Te stereotypy są jak powierzchnia obrazu, którą się reprodukuje. Oddają pewien mechanizm, a zarazem są bardziej prawdziwsze niż prawda, choć nie są prawdą. To znaczy, że rozpoznajemy je często jako nieprawdę, szczególnie w parodii i pastiszu. Pastisz różny jest od parodii i lepiej pasuje do hiperrzeczywistości.

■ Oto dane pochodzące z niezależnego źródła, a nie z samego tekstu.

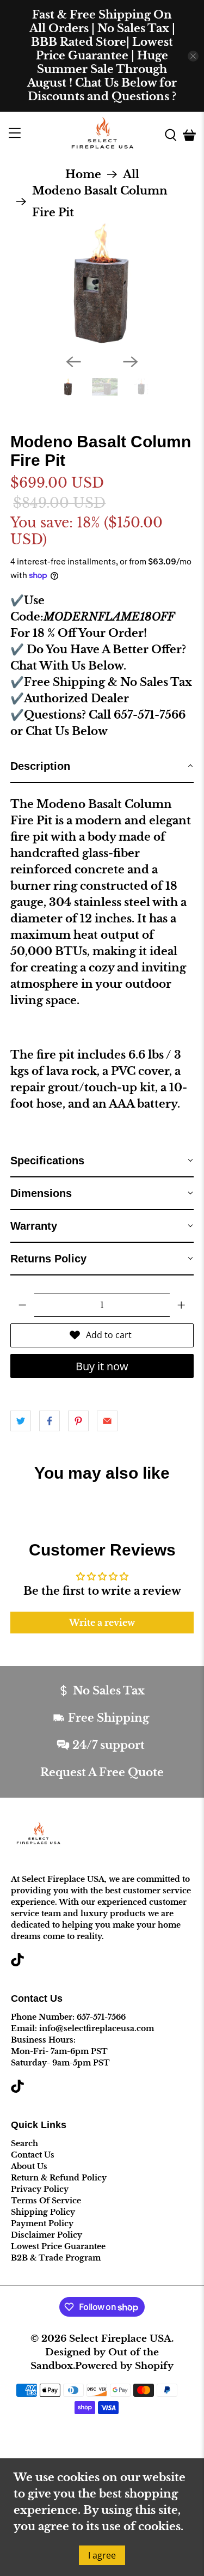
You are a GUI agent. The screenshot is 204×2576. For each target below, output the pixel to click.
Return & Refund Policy (59, 2178)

Pastisz stanowi neutralną praktykę takiej mimikry, bez jednego z ukrytych motywów parodii pozbawionej satyrycznego impulsu wolna od śmiechu i od przekonania, że obok tego nienormalnego, zapożyczonego na chwilę języka wciąż istnieje zdrowa, lingwistyczna normalność: Pastisz jest parodią pozbawioną wyrazu, posągiem ze ślepymi oczodołami.”*10

Bo sceny z pastiszu, nie są wymysłem fantazji (wyobrażeniem lub symulacją), ale przeprowadzoną przez proces ekstremalizacji i zastosowaniu wysokiego kontrastu, scenami z innych filmów.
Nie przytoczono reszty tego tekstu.